あやかし神社へようお参りです。②



 舌打ちをした健一さんの頭をババが容赦なく叩く。「行儀が悪いよ」と睨まれれば、「いつまで子ども扱いすんだよくそババア!」と噛みついていた。

 茶葉を準備しながら、隣の三門さんに尋ねる。


 「三門さん、“ホンチョウ”って言うのは何ですか?」

 「ん? ああ、日本神社本庁のことだよ。日本全国の“こことおなじような神社”を統括する機関なんだ」

 「こことおなじような神社……?」

 「妖も参拝に来る神社ってこと」


 え! と素っ頓狂な声をあげる。

 だってまさか、結守神社と同じような神社が他にもあるなんて考えたこともなかったから。

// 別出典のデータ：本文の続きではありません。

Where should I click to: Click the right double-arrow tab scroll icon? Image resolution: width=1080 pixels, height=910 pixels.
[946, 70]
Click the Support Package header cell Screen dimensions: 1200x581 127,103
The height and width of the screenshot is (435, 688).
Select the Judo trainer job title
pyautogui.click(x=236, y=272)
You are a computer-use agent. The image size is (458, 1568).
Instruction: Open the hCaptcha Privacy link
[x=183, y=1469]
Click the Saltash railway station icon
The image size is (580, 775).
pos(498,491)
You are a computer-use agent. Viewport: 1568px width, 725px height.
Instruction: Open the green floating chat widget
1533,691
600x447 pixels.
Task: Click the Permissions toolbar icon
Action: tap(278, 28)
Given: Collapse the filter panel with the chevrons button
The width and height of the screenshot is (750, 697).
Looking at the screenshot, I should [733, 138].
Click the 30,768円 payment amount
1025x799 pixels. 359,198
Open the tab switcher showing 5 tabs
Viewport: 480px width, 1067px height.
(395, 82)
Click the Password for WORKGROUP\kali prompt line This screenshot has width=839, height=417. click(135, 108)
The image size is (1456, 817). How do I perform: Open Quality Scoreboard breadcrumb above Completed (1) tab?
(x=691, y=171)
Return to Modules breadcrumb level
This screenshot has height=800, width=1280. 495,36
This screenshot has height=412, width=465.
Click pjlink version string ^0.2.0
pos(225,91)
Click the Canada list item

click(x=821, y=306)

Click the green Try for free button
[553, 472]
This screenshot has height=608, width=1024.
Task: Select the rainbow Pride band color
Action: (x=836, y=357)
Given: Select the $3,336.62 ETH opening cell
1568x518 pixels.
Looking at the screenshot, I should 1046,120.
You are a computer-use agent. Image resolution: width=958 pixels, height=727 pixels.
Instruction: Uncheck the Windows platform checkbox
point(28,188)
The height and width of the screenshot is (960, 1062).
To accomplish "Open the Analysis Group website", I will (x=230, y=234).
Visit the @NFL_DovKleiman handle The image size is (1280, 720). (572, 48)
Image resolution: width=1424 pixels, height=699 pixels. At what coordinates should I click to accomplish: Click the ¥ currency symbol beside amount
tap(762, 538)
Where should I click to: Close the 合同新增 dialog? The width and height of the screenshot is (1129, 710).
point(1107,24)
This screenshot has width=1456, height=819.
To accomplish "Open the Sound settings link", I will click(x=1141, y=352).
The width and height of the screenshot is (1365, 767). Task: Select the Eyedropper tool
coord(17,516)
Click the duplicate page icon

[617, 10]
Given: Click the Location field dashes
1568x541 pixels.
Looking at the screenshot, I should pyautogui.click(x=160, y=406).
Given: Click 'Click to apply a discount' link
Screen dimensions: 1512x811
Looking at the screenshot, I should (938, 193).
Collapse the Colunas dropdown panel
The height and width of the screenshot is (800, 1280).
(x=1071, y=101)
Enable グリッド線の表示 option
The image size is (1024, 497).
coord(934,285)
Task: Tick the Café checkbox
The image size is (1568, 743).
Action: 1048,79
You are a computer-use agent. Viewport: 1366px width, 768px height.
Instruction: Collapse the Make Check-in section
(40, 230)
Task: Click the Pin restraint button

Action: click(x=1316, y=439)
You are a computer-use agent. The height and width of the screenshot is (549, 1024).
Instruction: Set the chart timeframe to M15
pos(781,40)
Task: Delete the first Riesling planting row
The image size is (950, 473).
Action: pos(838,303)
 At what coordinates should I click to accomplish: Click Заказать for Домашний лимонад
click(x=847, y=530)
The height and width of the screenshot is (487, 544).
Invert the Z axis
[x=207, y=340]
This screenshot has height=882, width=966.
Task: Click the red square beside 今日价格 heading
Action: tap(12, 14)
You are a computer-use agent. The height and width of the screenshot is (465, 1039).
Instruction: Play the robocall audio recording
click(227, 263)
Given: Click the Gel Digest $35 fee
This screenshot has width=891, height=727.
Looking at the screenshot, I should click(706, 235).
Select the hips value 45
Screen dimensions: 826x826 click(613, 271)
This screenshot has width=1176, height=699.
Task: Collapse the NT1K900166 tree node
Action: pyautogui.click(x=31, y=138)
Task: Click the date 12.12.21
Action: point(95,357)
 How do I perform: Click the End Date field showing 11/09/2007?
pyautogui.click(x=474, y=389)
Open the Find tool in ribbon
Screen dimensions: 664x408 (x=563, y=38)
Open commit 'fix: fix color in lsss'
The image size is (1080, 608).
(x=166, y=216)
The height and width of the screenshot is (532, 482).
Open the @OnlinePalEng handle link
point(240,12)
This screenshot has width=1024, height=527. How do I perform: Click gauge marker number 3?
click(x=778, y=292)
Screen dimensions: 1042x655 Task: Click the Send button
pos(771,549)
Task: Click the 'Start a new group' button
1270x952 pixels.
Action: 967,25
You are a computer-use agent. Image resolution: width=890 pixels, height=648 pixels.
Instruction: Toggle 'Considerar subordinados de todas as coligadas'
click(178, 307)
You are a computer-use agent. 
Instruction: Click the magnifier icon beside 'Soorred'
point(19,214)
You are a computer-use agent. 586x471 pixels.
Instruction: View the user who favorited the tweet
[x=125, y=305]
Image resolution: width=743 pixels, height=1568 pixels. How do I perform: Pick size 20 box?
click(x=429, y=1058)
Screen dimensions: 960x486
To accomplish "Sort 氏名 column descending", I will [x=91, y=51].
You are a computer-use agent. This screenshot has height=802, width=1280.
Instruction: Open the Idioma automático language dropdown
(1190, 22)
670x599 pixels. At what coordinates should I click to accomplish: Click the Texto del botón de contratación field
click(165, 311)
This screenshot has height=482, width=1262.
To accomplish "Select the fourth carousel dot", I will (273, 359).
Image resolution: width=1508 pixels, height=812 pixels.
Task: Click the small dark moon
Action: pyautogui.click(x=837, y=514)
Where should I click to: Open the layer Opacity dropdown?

 どれぐらいあるんですか、と尋ねれば三門さんは天井を見上げる。


 「僕もちゃんと把握してないから分かんないけど、二百以上はあるんじゃないかな」


 ひえ、と声を漏らすと、三門さんはくすくすと笑った。


 淹れたてのお茶が入った湯飲みを持ってみんなの輪の中に入る。健一さんは笑顔でそれを受け取ると、ぐいっと一気に煽った。